Records for the exercise =>
########

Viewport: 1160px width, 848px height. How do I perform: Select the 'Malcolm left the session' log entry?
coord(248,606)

########

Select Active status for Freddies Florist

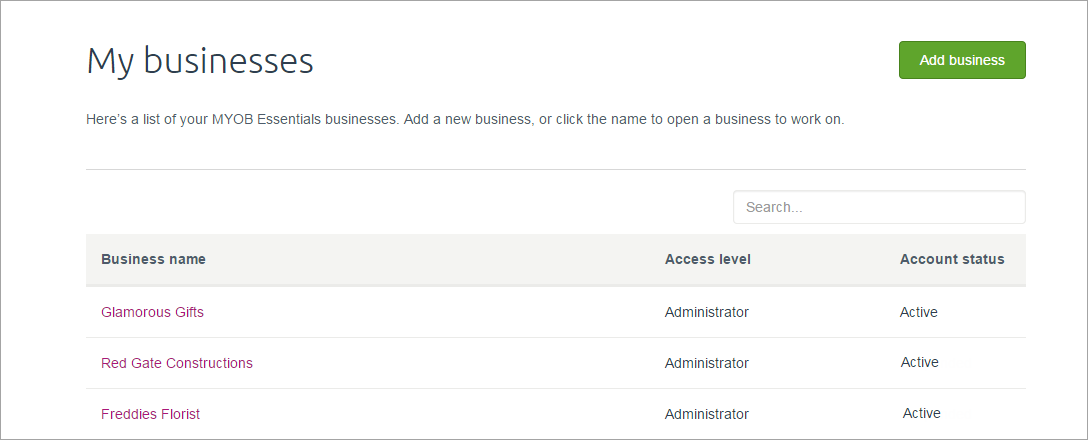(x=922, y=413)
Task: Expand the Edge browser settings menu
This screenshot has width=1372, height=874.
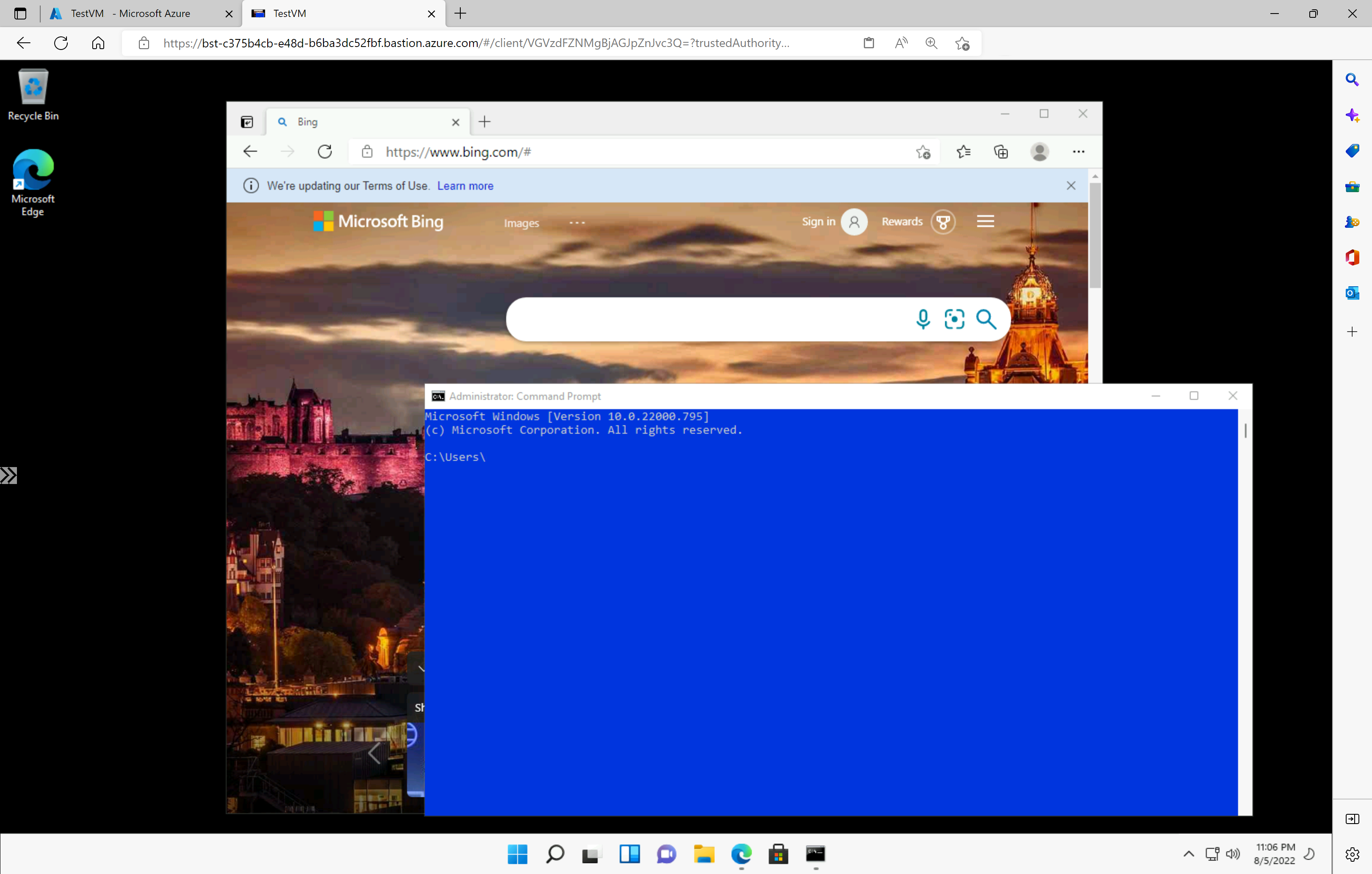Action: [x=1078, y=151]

########

Short task =>
Swap "settings" for "options" in the rows that begin at the line containing "Task: Expand the Edge browser settings menu" and stop after the line containing "Action: [x=1078, y=151]", keeping everything else unchanged and leaving out the picture.

Exercise result =>
Task: Expand the Edge browser options menu
This screenshot has width=1372, height=874.
Action: [x=1078, y=151]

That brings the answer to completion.